Many people automatically assume that racism explains the large difference in unemployment rates between black and white teenagers today. Was there no racism in 1930’s and 1940’s? No sane person who was alive in 1948 could believe that. Racism was worse — and of course there was no Civil Rights Act of 1964 then.
It’s important to note, however, that the economics of supply and demand often carries more weight than racist policies. To use another historical example, during Apartheid in South Africa where it was illegal to hire blacks in most occupations, blacks nevertheless outnumbered white workers. During this time, there was no minimum wage law in South Africa, so many blacks were able to do the work that whites refused to do. Thus, economics carried weight even in South Africa apartheid.

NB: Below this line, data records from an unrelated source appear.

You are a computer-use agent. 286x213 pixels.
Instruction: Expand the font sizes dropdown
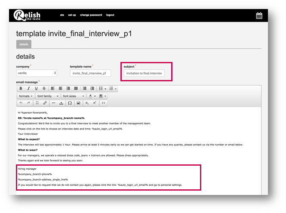click(x=72, y=96)
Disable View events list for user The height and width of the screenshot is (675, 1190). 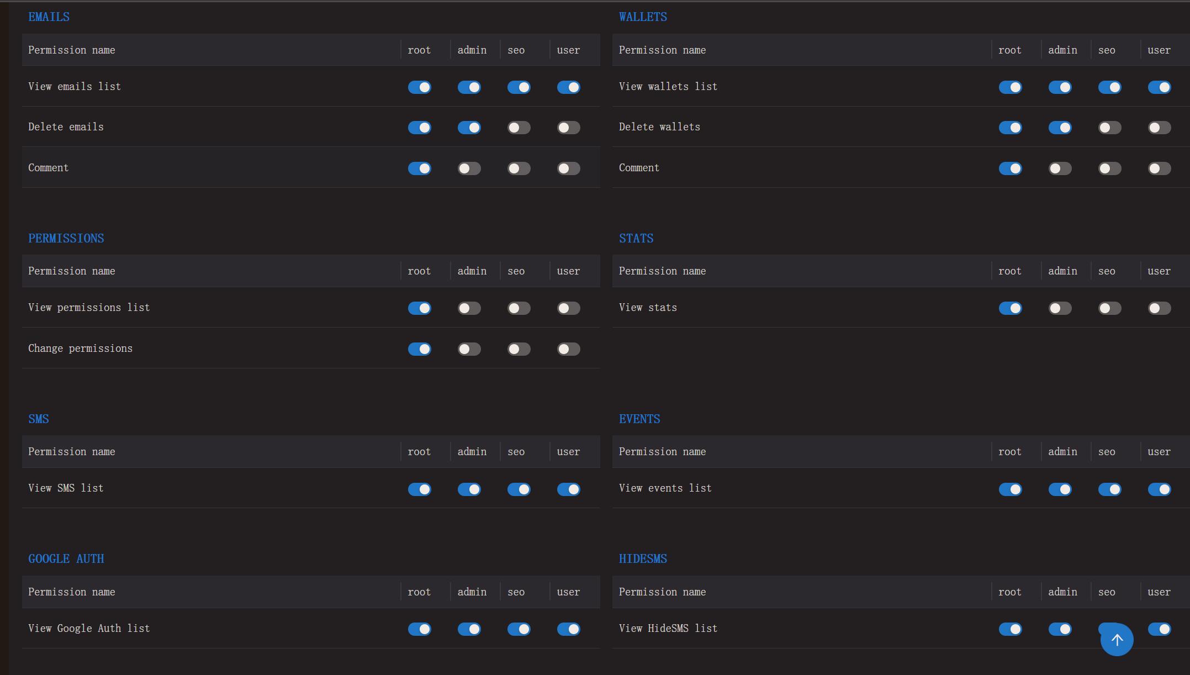[1159, 489]
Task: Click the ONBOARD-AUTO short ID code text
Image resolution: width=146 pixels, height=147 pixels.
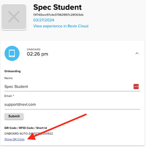Action: pos(29,134)
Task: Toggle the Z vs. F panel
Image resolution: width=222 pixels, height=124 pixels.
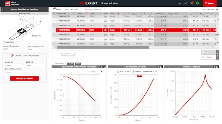Action: (78, 64)
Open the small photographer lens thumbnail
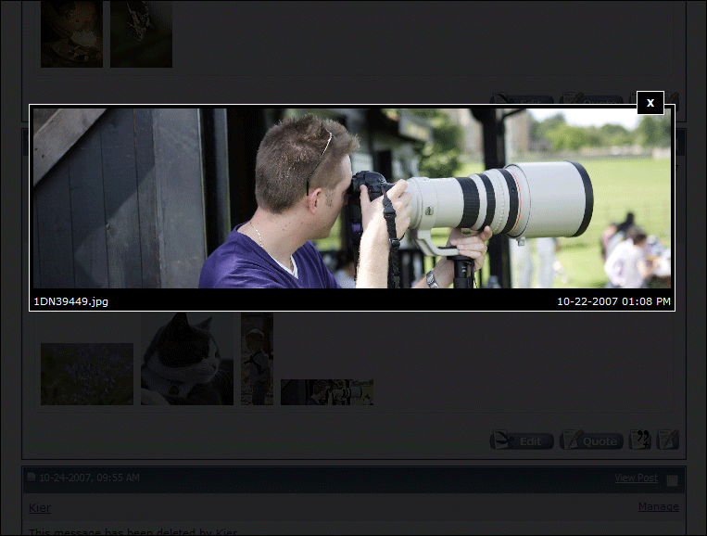The height and width of the screenshot is (536, 707). pyautogui.click(x=327, y=391)
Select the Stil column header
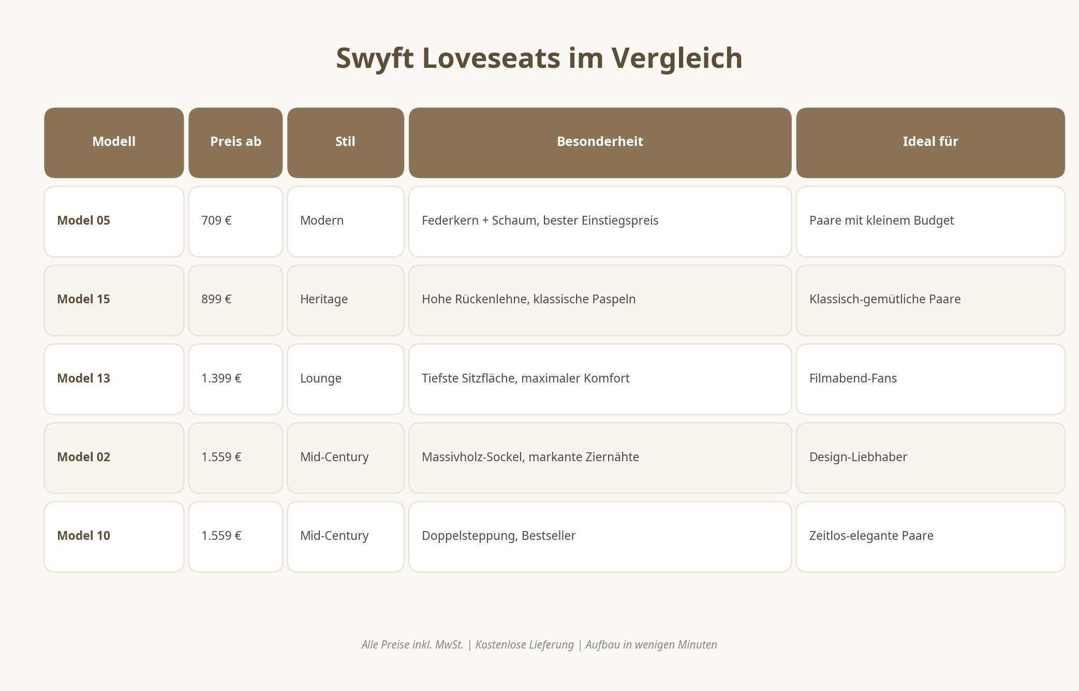The width and height of the screenshot is (1079, 691). 345,142
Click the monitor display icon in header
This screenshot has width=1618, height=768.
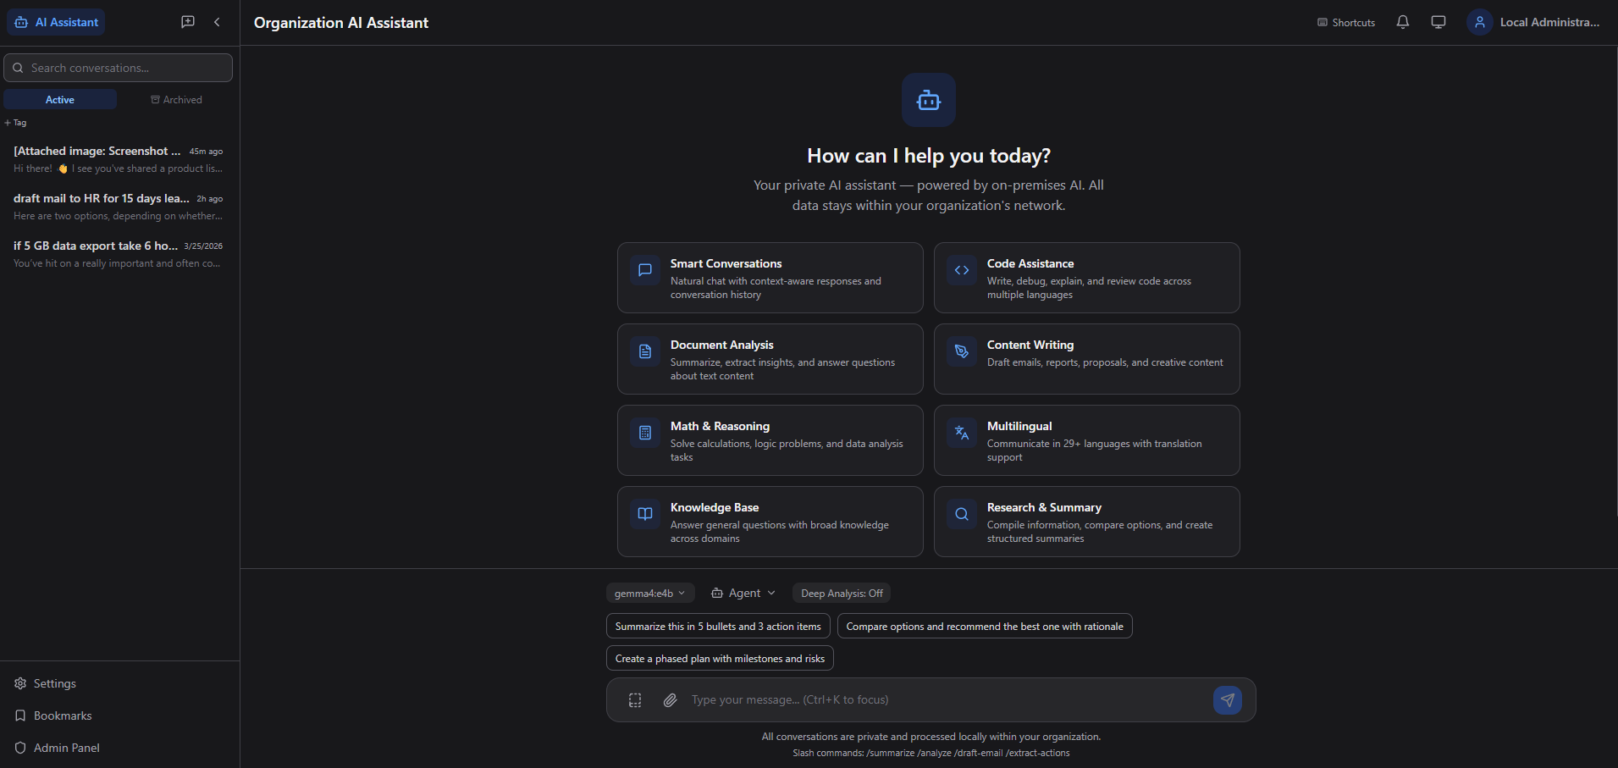click(x=1438, y=22)
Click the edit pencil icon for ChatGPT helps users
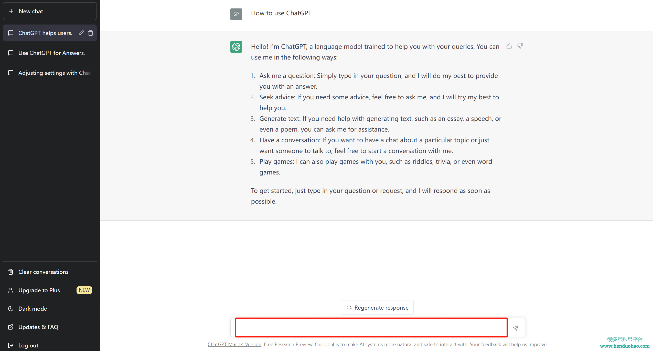This screenshot has width=653, height=351. [81, 33]
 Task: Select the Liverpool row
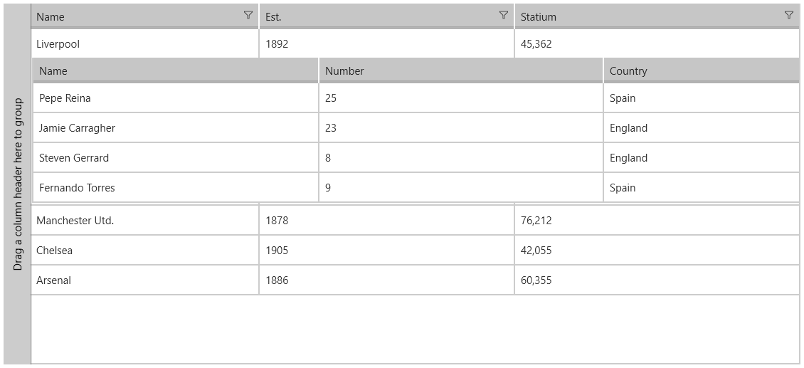pyautogui.click(x=415, y=43)
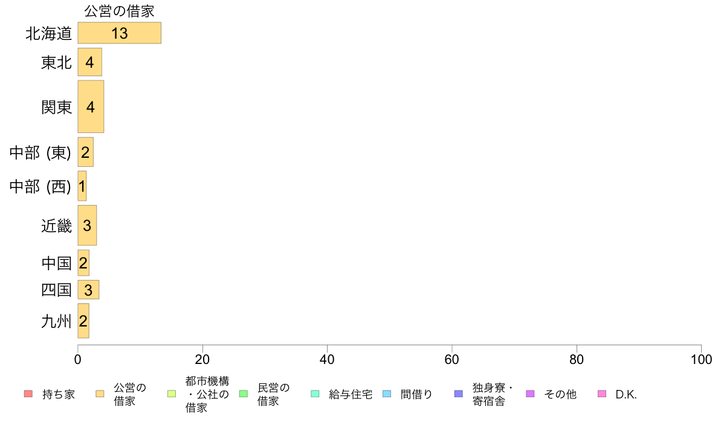
Task: Click the 独身寮・寄宿舎 blue legend swatch
Action: point(459,394)
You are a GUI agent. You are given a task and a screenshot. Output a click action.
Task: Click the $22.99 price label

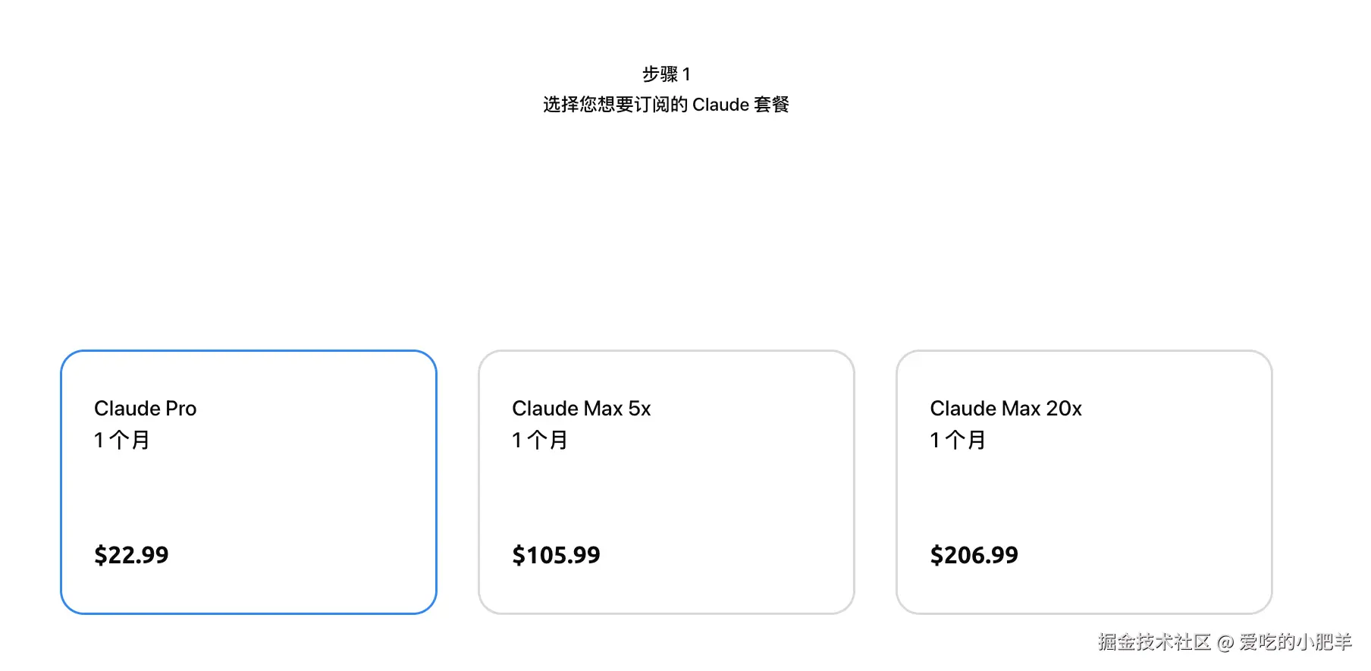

Why is this important? Because ideas have consequences. And if we perpetuate ideas without looking at facts, history, and the collateral impact on society, then you get the kind of country that devalues liberties and freedoms needed to thrive. Perhaps it’s better to think about ideas, like minimum wage hikes, using facts and reason without depending on emotional “compassionate” arguments that end up causing more harm than good. Just a thought.
 Esha Chhabra, Forbes (May, 2017)
 “Minimum Wage Increases, Wages, and Low-Wage Employment: Evidence from Seattle” by Ekaterina Jardim, Mark C. Long, Robert Plotnick, Emma van Inwegen, Jacob Vigdor and Hilary Wething.
 Thomas Sowell, “Intellectuals and Race,” 2013.
 Actually, the federal government established a minimum wage in a 1938 law called the Fair Labor Standards Act. However, this law was never in effect because a decade of high inflation had raised money wages, for even low-level jobs, above that minimum wage.